Saved data entries

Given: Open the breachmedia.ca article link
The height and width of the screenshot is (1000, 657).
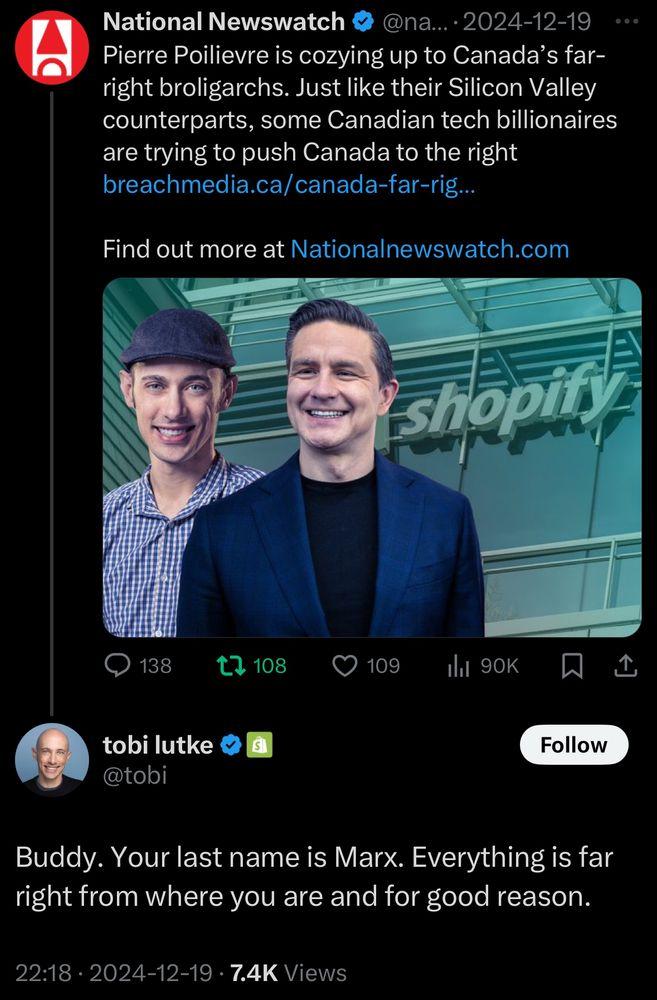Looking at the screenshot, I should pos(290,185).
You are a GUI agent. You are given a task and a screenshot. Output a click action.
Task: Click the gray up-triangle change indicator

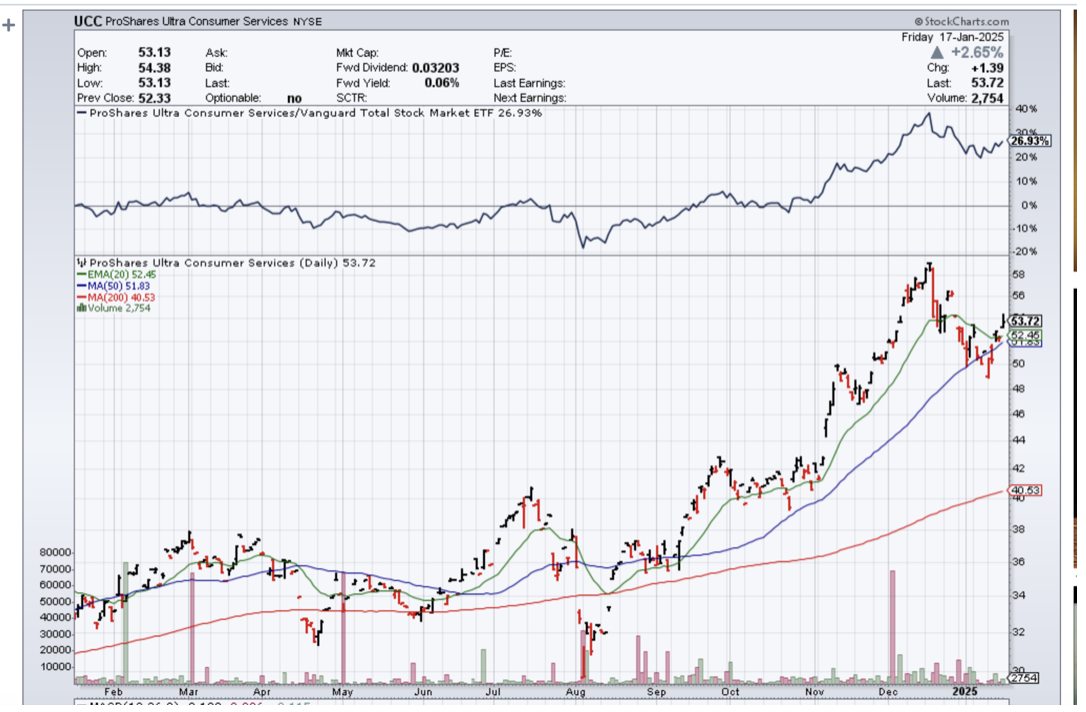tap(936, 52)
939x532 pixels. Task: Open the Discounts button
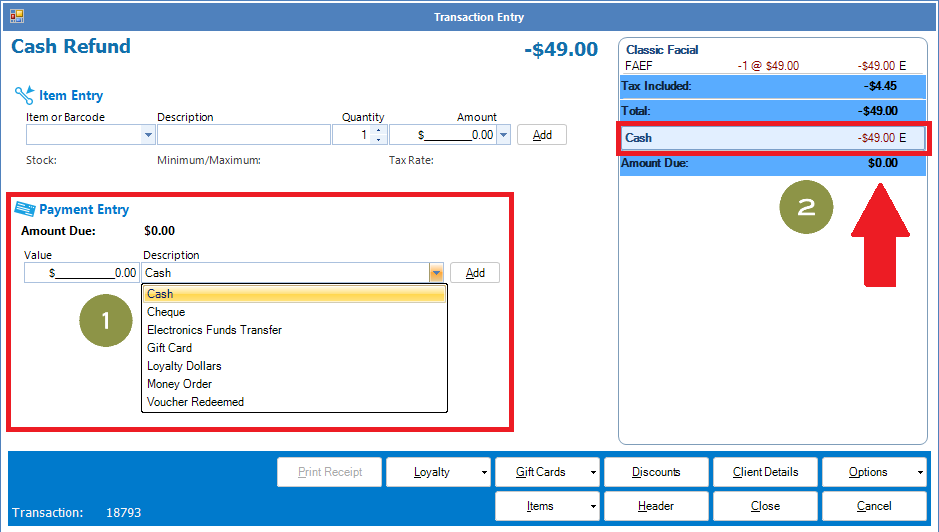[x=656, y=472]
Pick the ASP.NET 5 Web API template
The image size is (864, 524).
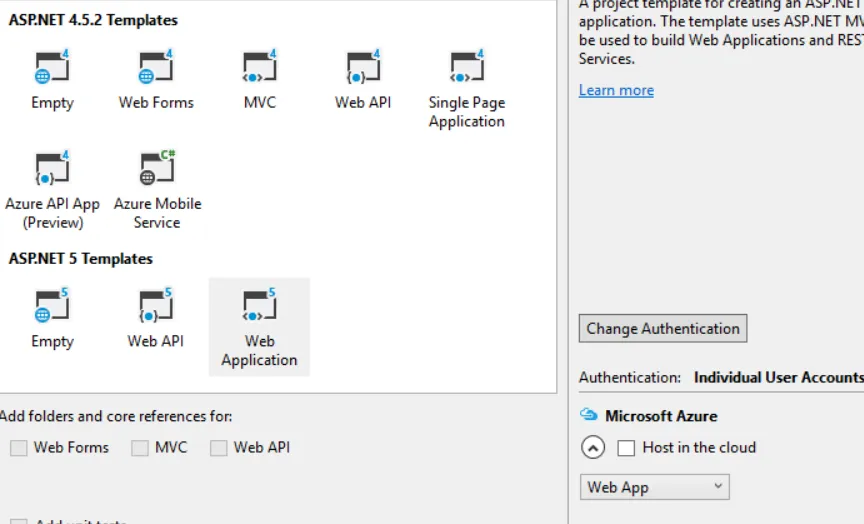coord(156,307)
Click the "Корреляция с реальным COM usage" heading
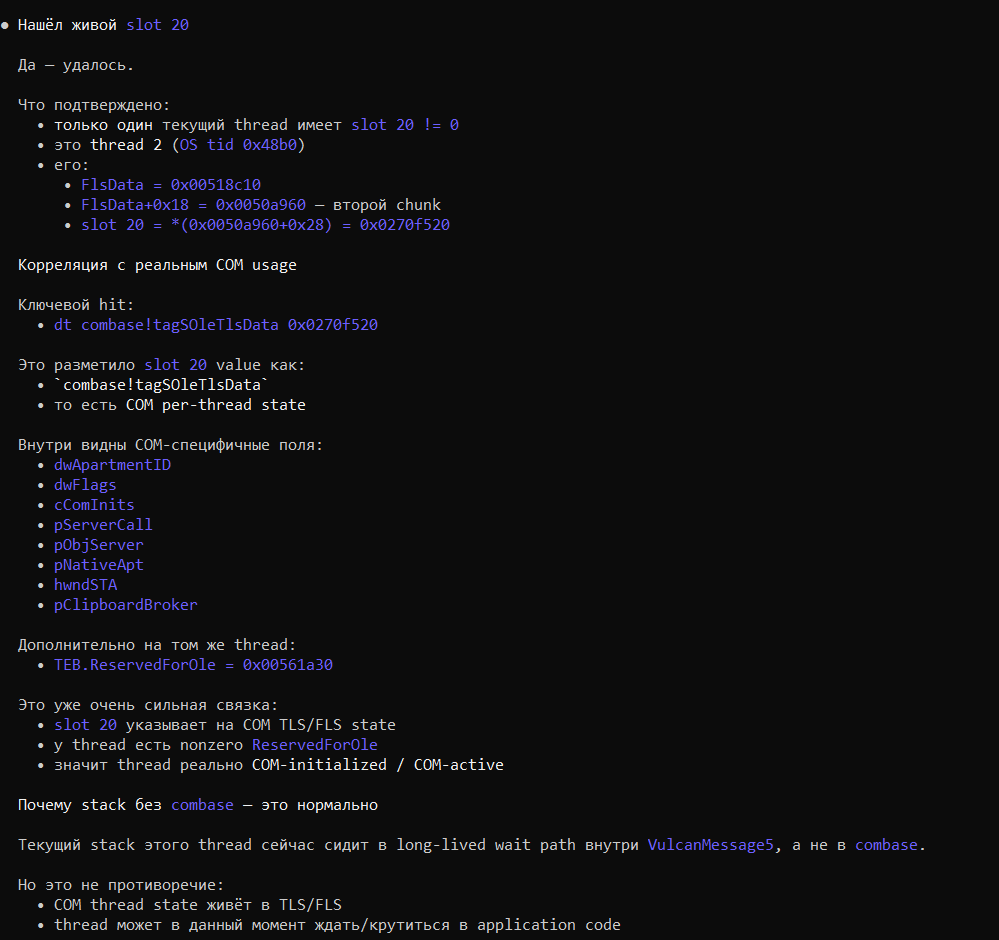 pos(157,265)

**Work instruction**:
Copy exactly, and copy nothing else: the lines from the one containing "с реальным COM" through the end of the data, both ends included, with pictures left out.

**Written answer**:
Click the "Корреляция с реальным COM usage" heading
 pos(157,265)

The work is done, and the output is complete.